What Does The Label Mean?

Part of Speech

Verb: the form names an action, state, or occurrence and here expresses a wish or strong rejection.

Tense / Aspect

Second Aorist: commonly views the action as a whole event. It should not be treated as automatically punctiliar or automatically past in every context.

Voice

Middle Deponent: uses a middle or passive form traditionally read with active sense. The lexeme and sentence still govern the meaning.

Mood

Optative: often presents wish, possibility, or potential. It should be explained from the clause.

Person

Third person: the form speaks about someone or something rather than directly as I/we or you.

Case

Not applicable: this verb form is not using noun case to mark its sentence role.

Number

Singular: the ending is grammatically singular, and in this optative form it presents one verbal act or possibility.

Gender

Not applicable: this verb form does not use grammatical gender to make its point.

What The Form Does In This Verse

Attached To

μὴ

Governed By

The negative particle μὴ frames γένοιτο as a repudiation of the prior question, so the form functions as a strong rejection rather than a simple report of happening.

Role In The Phrase

It serves as an optative response meaning something like 'May it never be' or 'Far from it,' which protects the argument from the mistaken inference that faith nullifies law.

What It Is Not Doing

It does not itself state a historical event, command an audience directly, or change the meaning of νόμον; it answers the question with denial.

How Much The Form Matters Here

Interpretive Weight

High: The optative form carries Paul's emphatic rejection that faith abolishes law.

Syntax Profile

Optative repudiation formula. rejects the mistaken inference before Paul affirms that faith establishes law. Attached to the negative reply to the question about nullifying the law. Governed by Paul's question and answer in Romans 3:31. The optative force should be explained as a fixed repudiating response in this context.

Reader Question

What conclusion does Paul reject? He rejects the conclusion that faith nullifies the law.

Translation Effect

Direct: The optative formula directly supports emphatic renderings such as "Certainly not" or "May it never be."

Where Caution Is Needed

The optative does not narrate an event; it functions as a repudiating response.

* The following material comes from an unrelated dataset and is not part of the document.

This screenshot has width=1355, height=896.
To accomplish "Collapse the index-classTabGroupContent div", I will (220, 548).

Middle deponent labeling should not be turned into a separate agency claim.

Fallacies To Avoid

Optative means uncertainty: Here the optative works in a repudiation formula, not as uncertainty about Paul's answer. aorist means once-for-all by itself: The aorist form serves the formula; Paul's argument supplies the theological point. grammar alone settles law and faith: The form gives the emphatic denial; Romans 3:31 gives the law-and-faith claim.

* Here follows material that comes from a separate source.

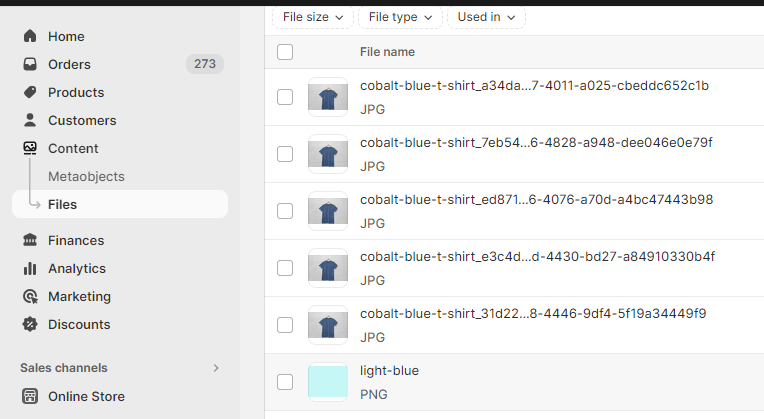Click the Home icon in sidebar
The height and width of the screenshot is (419, 764).
(x=29, y=36)
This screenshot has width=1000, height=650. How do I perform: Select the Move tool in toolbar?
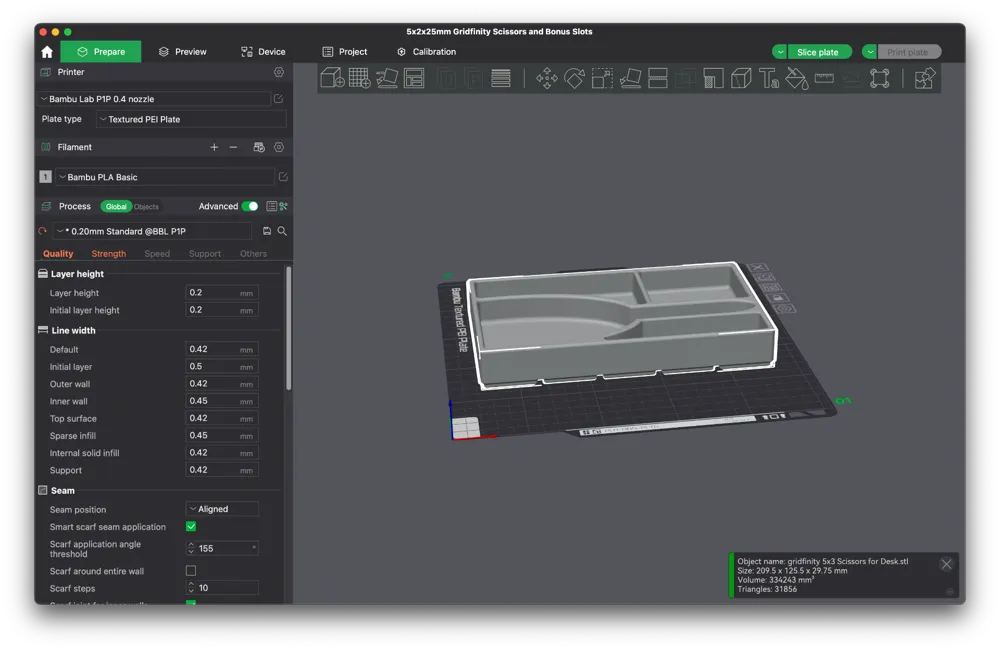(x=547, y=78)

How The Interpretation Is Derived

Textual Witness

The witness reads μὴ γένοιτο in Romans 3:31, following the question about whether law is nullified through faith.

Lexical Identity

The lemma γίνομαι normally concerns becoming, coming to pass, or arising, but this form is used idiomatically in a fixed rejection formula.

Grammar In Context

The optative with μὴ fits the dialogue-like rebuttal in the verse and intensifies the denial without introducing a new subject or object.

Passage Meaning

Paul rejects the conclusion that faith destroys law, and the short clause functions as a decisive no before the positive claim that law is established.

Canonical Fit

Within Romans, the form supports Paul's larger argument that faith does not cancel God's purposes, but confirms them in the way he is reasoning here.

Communication Use

For readers and teachers, the phrase should be heard as emphatic refusal, not as a neutral description or a separate doctrinal slogan detached from the verse.

Do Not Derive

Do not derive a claim about physical birth, creation, or gender from this form, and do not let morphology override the verse's argumentative context.